_Data under study_:
[Start of Attachment]

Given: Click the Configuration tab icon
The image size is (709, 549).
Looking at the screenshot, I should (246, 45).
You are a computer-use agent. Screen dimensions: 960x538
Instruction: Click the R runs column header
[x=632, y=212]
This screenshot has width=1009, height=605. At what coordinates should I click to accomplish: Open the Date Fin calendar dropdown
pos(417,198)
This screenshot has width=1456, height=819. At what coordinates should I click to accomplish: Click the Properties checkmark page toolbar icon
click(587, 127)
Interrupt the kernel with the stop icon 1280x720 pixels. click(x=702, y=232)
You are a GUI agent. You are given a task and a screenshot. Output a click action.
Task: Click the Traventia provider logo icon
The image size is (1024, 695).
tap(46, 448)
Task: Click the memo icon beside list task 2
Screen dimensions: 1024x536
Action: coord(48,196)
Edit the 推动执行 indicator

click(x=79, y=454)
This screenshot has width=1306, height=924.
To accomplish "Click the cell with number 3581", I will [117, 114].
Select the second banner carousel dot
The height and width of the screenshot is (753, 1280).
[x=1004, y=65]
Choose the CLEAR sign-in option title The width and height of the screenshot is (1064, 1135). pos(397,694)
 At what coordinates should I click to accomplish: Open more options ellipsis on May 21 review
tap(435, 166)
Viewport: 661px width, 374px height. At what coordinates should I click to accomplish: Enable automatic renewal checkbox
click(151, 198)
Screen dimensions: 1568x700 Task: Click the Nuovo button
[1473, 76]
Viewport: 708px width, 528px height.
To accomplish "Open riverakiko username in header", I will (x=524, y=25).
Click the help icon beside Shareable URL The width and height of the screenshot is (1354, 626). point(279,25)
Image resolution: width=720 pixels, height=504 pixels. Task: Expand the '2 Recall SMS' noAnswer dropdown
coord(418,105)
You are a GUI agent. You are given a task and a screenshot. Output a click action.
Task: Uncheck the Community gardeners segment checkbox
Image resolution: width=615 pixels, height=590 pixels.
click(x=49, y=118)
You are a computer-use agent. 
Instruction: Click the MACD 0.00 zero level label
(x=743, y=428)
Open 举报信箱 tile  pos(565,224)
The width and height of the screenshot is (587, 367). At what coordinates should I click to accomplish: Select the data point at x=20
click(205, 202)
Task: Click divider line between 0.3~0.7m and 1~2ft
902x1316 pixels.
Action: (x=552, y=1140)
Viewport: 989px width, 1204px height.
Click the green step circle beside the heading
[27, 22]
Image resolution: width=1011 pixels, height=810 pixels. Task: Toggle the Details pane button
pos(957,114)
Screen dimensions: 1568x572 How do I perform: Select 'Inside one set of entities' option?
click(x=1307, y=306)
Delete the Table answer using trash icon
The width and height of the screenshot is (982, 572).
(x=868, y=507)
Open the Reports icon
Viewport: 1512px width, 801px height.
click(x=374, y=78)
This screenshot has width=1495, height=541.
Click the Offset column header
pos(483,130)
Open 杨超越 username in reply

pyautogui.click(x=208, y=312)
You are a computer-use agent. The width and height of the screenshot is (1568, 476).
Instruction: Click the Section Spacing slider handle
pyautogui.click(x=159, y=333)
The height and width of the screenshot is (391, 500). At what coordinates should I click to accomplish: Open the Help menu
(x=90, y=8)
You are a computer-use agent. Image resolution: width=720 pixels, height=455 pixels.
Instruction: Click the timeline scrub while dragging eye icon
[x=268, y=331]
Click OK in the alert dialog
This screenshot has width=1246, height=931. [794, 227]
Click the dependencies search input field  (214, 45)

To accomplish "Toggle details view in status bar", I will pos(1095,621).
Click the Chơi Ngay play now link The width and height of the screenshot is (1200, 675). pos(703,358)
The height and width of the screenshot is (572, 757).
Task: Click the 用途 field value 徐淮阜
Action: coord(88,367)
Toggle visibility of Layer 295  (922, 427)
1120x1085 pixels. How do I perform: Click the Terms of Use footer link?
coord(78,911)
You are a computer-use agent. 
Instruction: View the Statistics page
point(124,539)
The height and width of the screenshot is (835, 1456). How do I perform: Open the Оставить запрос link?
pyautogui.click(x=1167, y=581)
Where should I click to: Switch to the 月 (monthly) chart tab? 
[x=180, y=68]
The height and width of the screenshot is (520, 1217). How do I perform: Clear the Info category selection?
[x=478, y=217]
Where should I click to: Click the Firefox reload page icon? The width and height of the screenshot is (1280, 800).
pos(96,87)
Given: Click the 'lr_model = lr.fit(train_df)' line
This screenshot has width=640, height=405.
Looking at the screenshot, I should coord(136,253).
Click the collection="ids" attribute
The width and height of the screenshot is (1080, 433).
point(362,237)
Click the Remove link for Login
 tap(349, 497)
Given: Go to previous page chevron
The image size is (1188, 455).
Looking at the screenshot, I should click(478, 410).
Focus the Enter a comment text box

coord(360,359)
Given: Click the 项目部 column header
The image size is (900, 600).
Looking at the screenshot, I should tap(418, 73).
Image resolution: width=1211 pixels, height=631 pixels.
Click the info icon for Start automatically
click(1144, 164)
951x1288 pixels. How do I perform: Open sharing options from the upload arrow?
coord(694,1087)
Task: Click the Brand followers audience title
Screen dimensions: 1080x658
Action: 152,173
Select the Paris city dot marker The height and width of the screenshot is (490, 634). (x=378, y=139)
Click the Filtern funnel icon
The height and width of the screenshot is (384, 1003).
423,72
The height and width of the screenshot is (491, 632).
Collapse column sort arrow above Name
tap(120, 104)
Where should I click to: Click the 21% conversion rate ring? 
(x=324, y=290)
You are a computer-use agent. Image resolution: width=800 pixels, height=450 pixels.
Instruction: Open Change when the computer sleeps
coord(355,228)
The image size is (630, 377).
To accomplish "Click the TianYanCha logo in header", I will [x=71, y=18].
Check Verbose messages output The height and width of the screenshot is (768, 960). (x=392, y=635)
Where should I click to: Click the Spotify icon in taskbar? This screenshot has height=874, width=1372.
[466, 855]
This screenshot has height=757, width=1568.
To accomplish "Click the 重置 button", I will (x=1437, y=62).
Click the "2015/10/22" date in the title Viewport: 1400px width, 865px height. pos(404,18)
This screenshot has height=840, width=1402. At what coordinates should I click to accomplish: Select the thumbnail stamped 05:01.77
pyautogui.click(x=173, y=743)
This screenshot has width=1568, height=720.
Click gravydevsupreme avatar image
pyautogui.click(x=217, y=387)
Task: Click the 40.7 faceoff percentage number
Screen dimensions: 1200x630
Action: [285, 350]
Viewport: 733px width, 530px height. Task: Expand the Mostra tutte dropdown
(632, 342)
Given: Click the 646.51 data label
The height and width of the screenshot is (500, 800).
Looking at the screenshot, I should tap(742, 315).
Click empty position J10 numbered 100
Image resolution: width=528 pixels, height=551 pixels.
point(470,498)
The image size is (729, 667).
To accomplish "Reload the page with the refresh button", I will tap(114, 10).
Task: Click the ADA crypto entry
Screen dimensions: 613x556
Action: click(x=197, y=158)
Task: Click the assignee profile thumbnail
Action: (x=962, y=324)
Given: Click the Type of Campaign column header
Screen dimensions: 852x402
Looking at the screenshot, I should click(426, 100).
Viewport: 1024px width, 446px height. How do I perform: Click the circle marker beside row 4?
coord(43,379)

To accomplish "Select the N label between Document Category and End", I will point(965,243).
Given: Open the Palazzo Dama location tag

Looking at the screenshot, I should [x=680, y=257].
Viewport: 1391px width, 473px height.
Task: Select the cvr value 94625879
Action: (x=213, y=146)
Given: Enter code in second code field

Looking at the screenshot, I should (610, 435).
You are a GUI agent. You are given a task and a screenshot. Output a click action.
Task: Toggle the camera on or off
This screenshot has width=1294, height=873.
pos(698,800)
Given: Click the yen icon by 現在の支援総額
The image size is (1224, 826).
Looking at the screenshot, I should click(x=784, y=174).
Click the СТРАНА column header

[End of Attachment]

_Exercise instructions_:
Reproduce the records exactly, keeping every line.

_Answer for this exercise_:
Given: Click the Configuration tab icon
The image size is (709, 549).
Looking at the screenshot, I should (246, 45).
You are a computer-use agent. Screen dimensions: 960x538
Instruction: Click the R runs column header
[x=632, y=212]
This screenshot has width=1009, height=605. At what coordinates should I click to accomplish: Open the Date Fin calendar dropdown
pos(417,198)
This screenshot has width=1456, height=819. At what coordinates should I click to accomplish: Click the Properties checkmark page toolbar icon
click(587, 127)
Interrupt the kernel with the stop icon 1280x720 pixels. click(x=702, y=232)
You are a GUI agent. You are given a task and a screenshot. Output a click action.
Task: Click the Traventia provider logo icon
The image size is (1024, 695).
tap(46, 448)
Task: Click the memo icon beside list task 2
Screen dimensions: 1024x536
Action: coord(48,196)
Edit the 推动执行 indicator

click(x=79, y=454)
This screenshot has width=1306, height=924.
To accomplish "Click the cell with number 3581", I will [117, 114].
Select the second banner carousel dot
The height and width of the screenshot is (753, 1280).
[x=1004, y=65]
Choose the CLEAR sign-in option title The width and height of the screenshot is (1064, 1135). pos(397,694)
 At what coordinates should I click to accomplish: Open more options ellipsis on May 21 review
tap(435, 166)
Viewport: 661px width, 374px height. At what coordinates should I click to accomplish: Enable automatic renewal checkbox
click(151, 198)
Screen dimensions: 1568x700 Task: Click the Nuovo button
[1473, 76]
Viewport: 708px width, 528px height.
To accomplish "Open riverakiko username in header", I will (x=524, y=25).
Click the help icon beside Shareable URL The width and height of the screenshot is (1354, 626). point(279,25)
Image resolution: width=720 pixels, height=504 pixels. Task: Expand the '2 Recall SMS' noAnswer dropdown
coord(418,105)
You are a GUI agent. You are given a task and a screenshot. Output a click action.
Task: Uncheck the Community gardeners segment checkbox
Image resolution: width=615 pixels, height=590 pixels.
click(x=49, y=118)
You are a computer-use agent. 
Instruction: Click the MACD 0.00 zero level label
(x=743, y=428)
Open 举报信箱 tile  pos(565,224)
The width and height of the screenshot is (587, 367). At what coordinates should I click to accomplish: Select the data point at x=20
click(205, 202)
Task: Click divider line between 0.3~0.7m and 1~2ft
902x1316 pixels.
Action: (x=552, y=1140)
Viewport: 989px width, 1204px height.
Click the green step circle beside the heading
[27, 22]
Image resolution: width=1011 pixels, height=810 pixels. Task: Toggle the Details pane button
pos(957,114)
Screen dimensions: 1568x572 How do I perform: Select 'Inside one set of entities' option?
click(x=1307, y=306)
Delete the Table answer using trash icon
The width and height of the screenshot is (982, 572).
(x=868, y=507)
Open the Reports icon
Viewport: 1512px width, 801px height.
click(x=374, y=78)
This screenshot has width=1495, height=541.
Click the Offset column header
pos(483,130)
Open 杨超越 username in reply

pyautogui.click(x=208, y=312)
You are a computer-use agent. The width and height of the screenshot is (1568, 476).
Instruction: Click the Section Spacing slider handle
pyautogui.click(x=159, y=333)
The height and width of the screenshot is (391, 500). At what coordinates should I click to accomplish: Open the Help menu
(x=90, y=8)
You are a computer-use agent. Image resolution: width=720 pixels, height=455 pixels.
Instruction: Click the timeline scrub while dragging eye icon
[x=268, y=331]
Click OK in the alert dialog
This screenshot has width=1246, height=931. [794, 227]
Click the dependencies search input field  (214, 45)

To accomplish "Toggle details view in status bar", I will pos(1095,621).
Click the Chơi Ngay play now link The width and height of the screenshot is (1200, 675). pos(703,358)
The height and width of the screenshot is (572, 757).
Task: Click the 用途 field value 徐淮阜
Action: coord(88,367)
Toggle visibility of Layer 295  (922, 427)
1120x1085 pixels. How do I perform: Click the Terms of Use footer link?
coord(78,911)
You are a computer-use agent. 
Instruction: View the Statistics page
point(124,539)
The height and width of the screenshot is (835, 1456). How do I perform: Open the Оставить запрос link?
pyautogui.click(x=1167, y=581)
Where should I click to: Switch to the 月 (monthly) chart tab? 
[x=180, y=68]
The height and width of the screenshot is (520, 1217). How do I perform: Clear the Info category selection?
[x=478, y=217]
Where should I click to: Click the Firefox reload page icon? The width and height of the screenshot is (1280, 800).
pos(96,87)
Given: Click the 'lr_model = lr.fit(train_df)' line
This screenshot has width=640, height=405.
Looking at the screenshot, I should coord(136,253).
Click the collection="ids" attribute
The width and height of the screenshot is (1080, 433).
point(362,237)
Click the Remove link for Login
 tap(349, 497)
Given: Go to previous page chevron
The image size is (1188, 455).
Looking at the screenshot, I should click(478, 410).
Focus the Enter a comment text box

coord(360,359)
Given: Click the 项目部 column header
The image size is (900, 600).
Looking at the screenshot, I should tap(418, 73).
Image resolution: width=1211 pixels, height=631 pixels.
Click the info icon for Start automatically
click(1144, 164)
951x1288 pixels. How do I perform: Open sharing options from the upload arrow?
coord(694,1087)
Task: Click the Brand followers audience title
Screen dimensions: 1080x658
Action: 152,173
Select the Paris city dot marker The height and width of the screenshot is (490, 634). (x=378, y=139)
Click the Filtern funnel icon
The height and width of the screenshot is (384, 1003).
423,72
The height and width of the screenshot is (491, 632).
Collapse column sort arrow above Name
tap(120, 104)
Where should I click to: Click the 21% conversion rate ring? 
(x=324, y=290)
You are a computer-use agent. Image resolution: width=800 pixels, height=450 pixels.
Instruction: Open Change when the computer sleeps
coord(355,228)
The image size is (630, 377).
To accomplish "Click the TianYanCha logo in header", I will [x=71, y=18].
Check Verbose messages output The height and width of the screenshot is (768, 960). (x=392, y=635)
Where should I click to: Click the Spotify icon in taskbar? This screenshot has height=874, width=1372.
[466, 855]
This screenshot has height=757, width=1568.
To accomplish "Click the 重置 button", I will (x=1437, y=62).
Click the "2015/10/22" date in the title Viewport: 1400px width, 865px height. pos(404,18)
This screenshot has height=840, width=1402. At what coordinates should I click to accomplish: Select the thumbnail stamped 05:01.77
pyautogui.click(x=173, y=743)
This screenshot has width=1568, height=720.
Click gravydevsupreme avatar image
pyautogui.click(x=217, y=387)
Task: Click the 40.7 faceoff percentage number
Screen dimensions: 1200x630
Action: [285, 350]
Viewport: 733px width, 530px height. Task: Expand the Mostra tutte dropdown
(632, 342)
Given: Click the 646.51 data label
The height and width of the screenshot is (500, 800).
Looking at the screenshot, I should tap(742, 315).
Click empty position J10 numbered 100
Image resolution: width=528 pixels, height=551 pixels.
point(470,498)
The image size is (729, 667).
To accomplish "Reload the page with the refresh button", I will tap(114, 10).
Task: Click the ADA crypto entry
Screen dimensions: 613x556
Action: click(x=197, y=158)
Task: Click the assignee profile thumbnail
Action: (x=962, y=324)
Given: Click the Type of Campaign column header
Screen dimensions: 852x402
Looking at the screenshot, I should click(426, 100).
Viewport: 1024px width, 446px height. How do I perform: Click the circle marker beside row 4?
coord(43,379)

To accomplish "Select the N label between Document Category and End", I will point(965,243).
Given: Open the Palazzo Dama location tag

Looking at the screenshot, I should [x=680, y=257].
Viewport: 1391px width, 473px height.
Task: Select the cvr value 94625879
Action: (x=213, y=146)
Given: Enter code in second code field

Looking at the screenshot, I should (610, 435).
You are a GUI agent. You are given a task and a screenshot. Output a click action.
Task: Toggle the camera on or off
This screenshot has width=1294, height=873.
pos(698,800)
Given: Click the yen icon by 現在の支援総額
The image size is (1224, 826).
Looking at the screenshot, I should click(x=784, y=174).
Click the СТРАНА column header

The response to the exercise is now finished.